WeWork might be part of that spill. As one analyst put it to CO, a company using WeWork space would surely pull employees from that space at the first opportunity to save money. The employees would be told to work from home or at the corporate office, the analyst said. As for individual freelancers renting WeWork space, the flow of their paying assignments would presumably ebb in an economic contraction. They, too, would not need to rent a remote desk.
In April, IBM inked a deal for all of WeWork’s 70,000 square feet in eight floors at 88 University Place just south of Union Square.
The deal represented the first time a single corporation had taken the entirety of one of WeWork’s New York City locations—IBM plans to relocate around 600 employees to 88 University from 51 Astor Place nearby (and probably elsewhere)—and points to a third possible way for the company to dig into the larger economy or the local office market.
Instead of a razor’s edge between obsolescence due to a downturn and success due to legions of freelancers and smaller companies, WeWork might lean instead on larger, marquee names. These names can weather a downturn better, the logic goes, and not leave WeWork holding large blocks of space.
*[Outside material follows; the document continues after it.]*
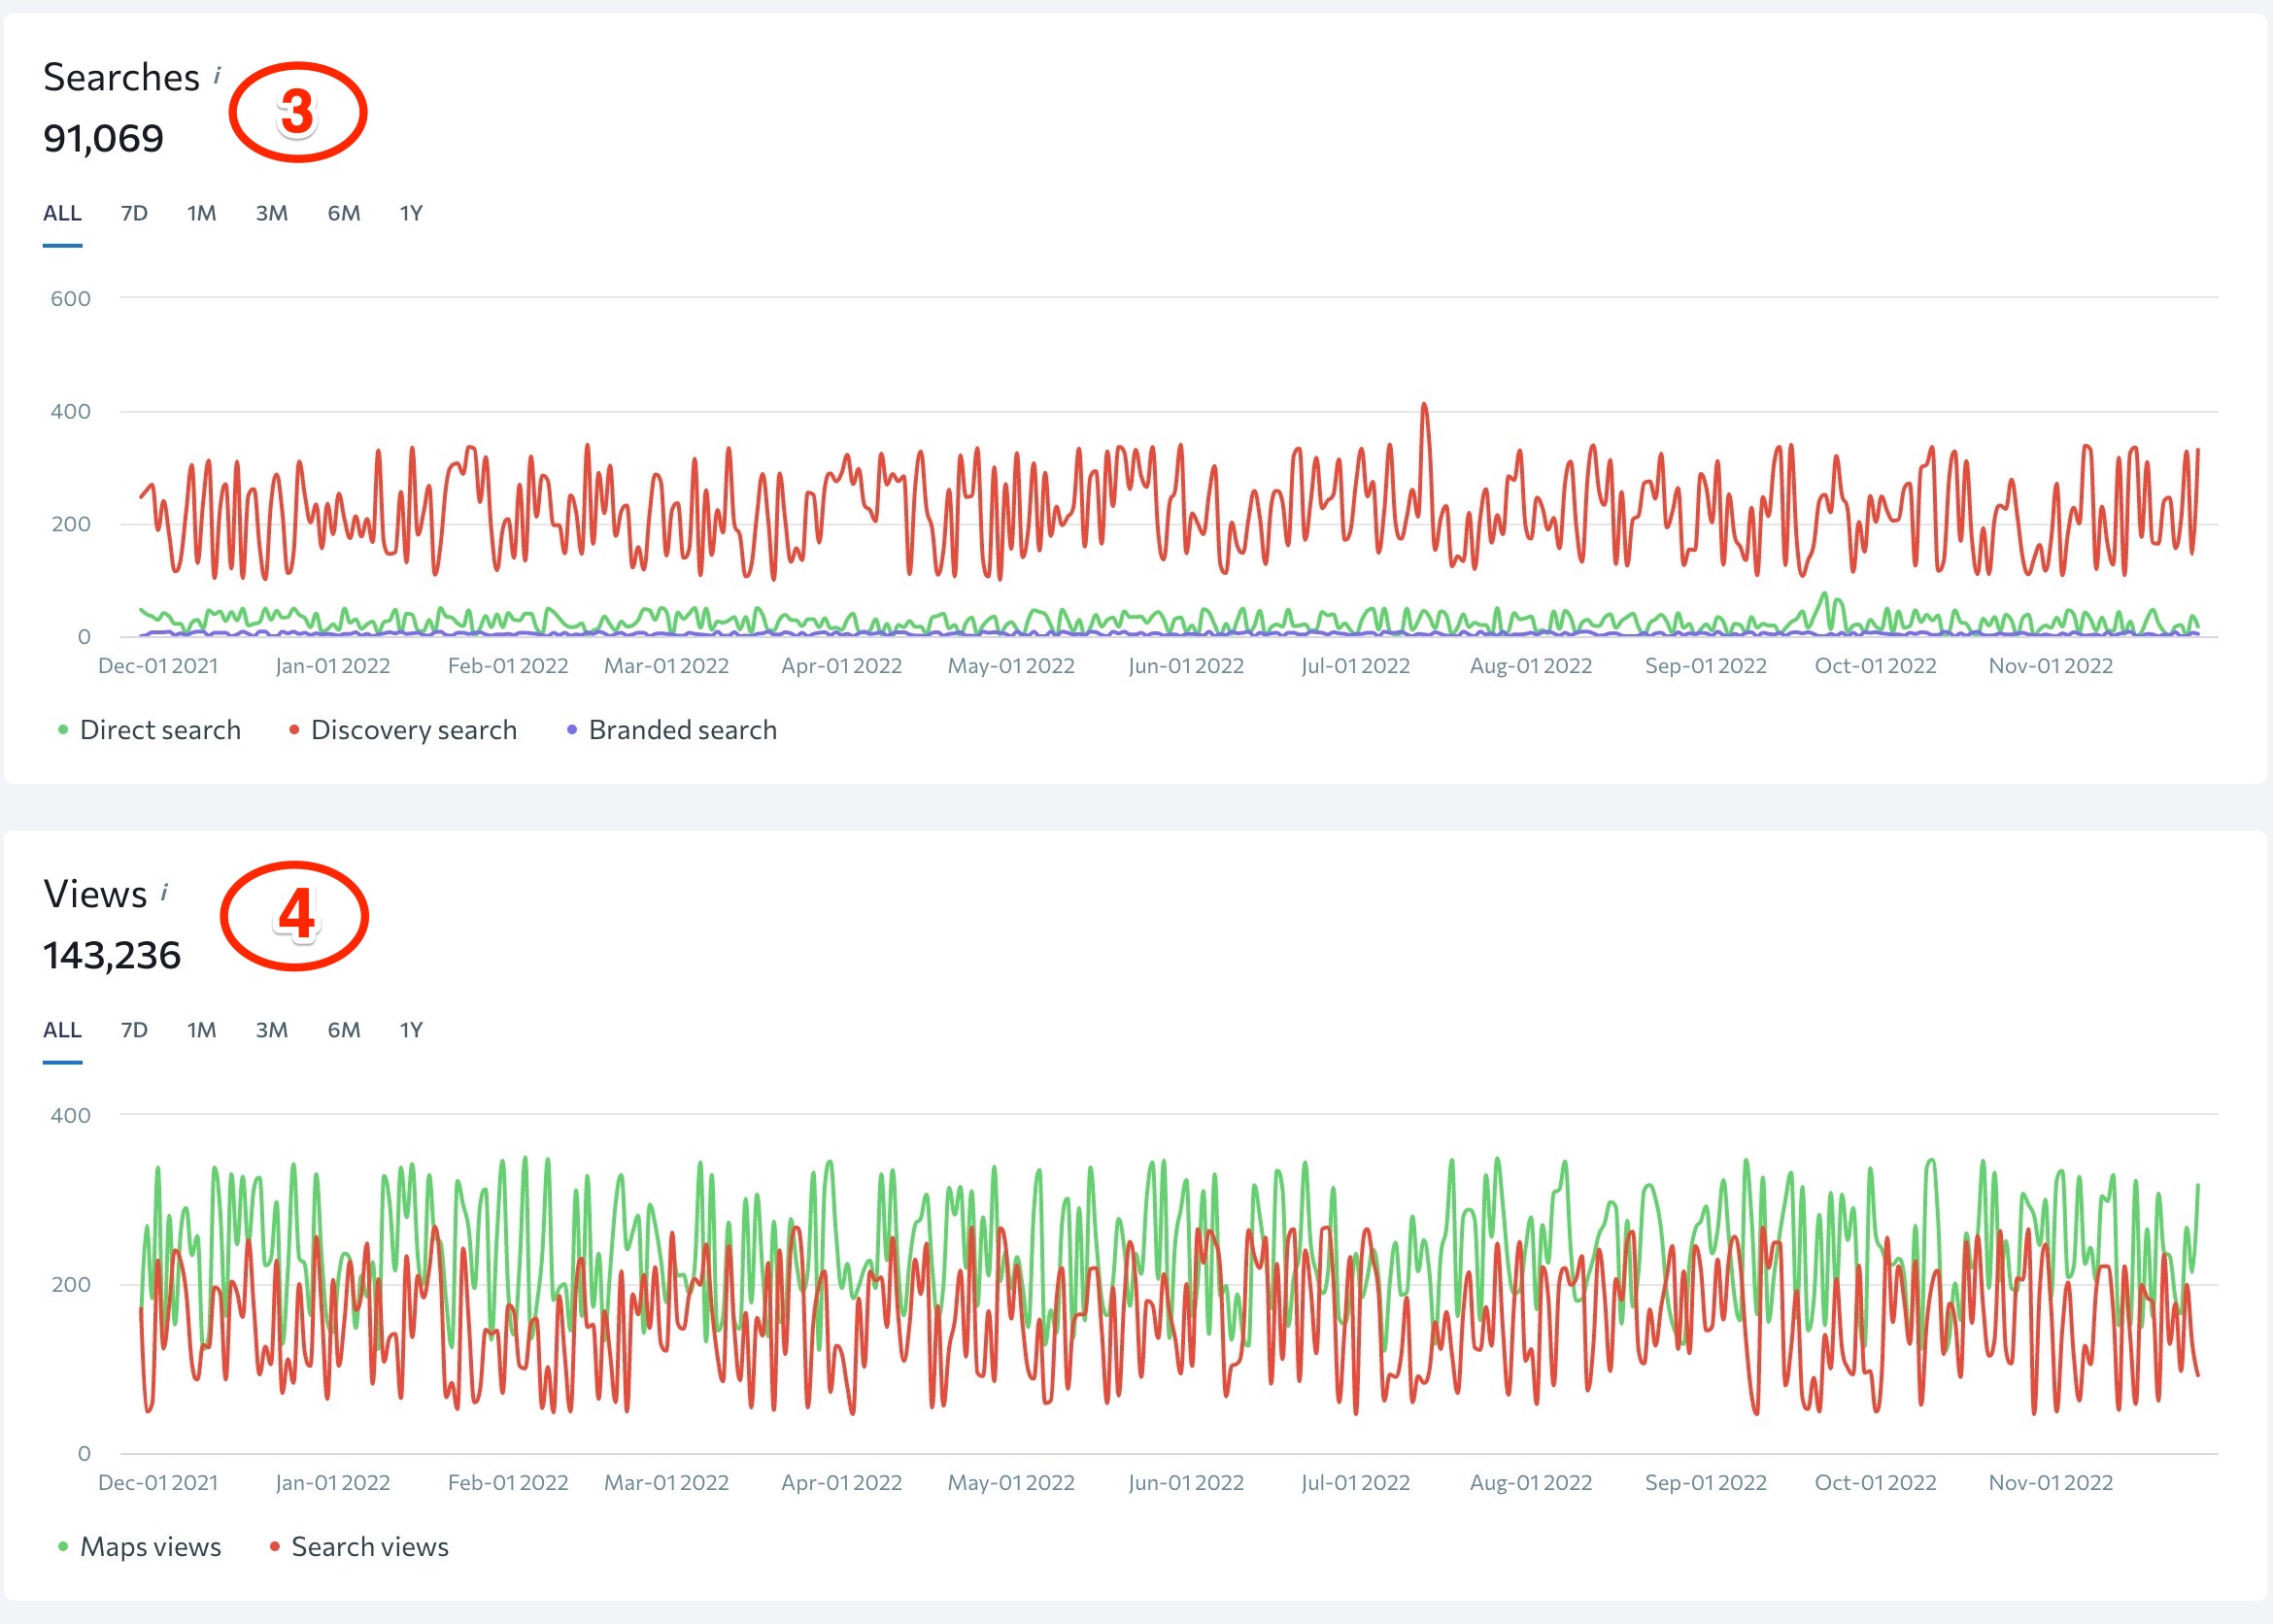Show Searches for the 1Y range
This screenshot has width=2273, height=1624.
(x=411, y=213)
The approach, which the IBM deal seemed to signal, did not go unnoticed in the industry.
“Here’s IBM, a large corporate tenant with I’m sure very defined, specific real estate workspace conditions, going into a WeWork,” said Udis, who was not involved in the deal.
Terms of that April deal are not known beyond the location, IBM’s estimated headcount for the space and that it was a membership deal wherein the company bought into WeWork’s space as well as its services. The ability to farm out office-management services to WeWork would appeal as much to bigger players, such as IBM, as it does to smaller companies, Udis said.
Whether deals with better-established companies, such as IBM, buoy WeWork in the bad times—and whether the company even has such deals pending—remains to be seen. The economy is still doing well, and the city’s office market is still one of the tightest in the world.
Should things turn, though, the $17 billion disruptor may turn out to be not necessarily fatally flawed but something perhaps much worse for a high-flying startup: utterly normal.
“I don’t know how much pent-up demand there is,” Francis Greenburger, the chairman and chief executive officer of Time Equities, which controls 23 million square feet worldwide, said of WeWork. “It may already be well-satisfied. [WeWork] will follow the normal ups and downs of the economy, just like all real estate usage does.”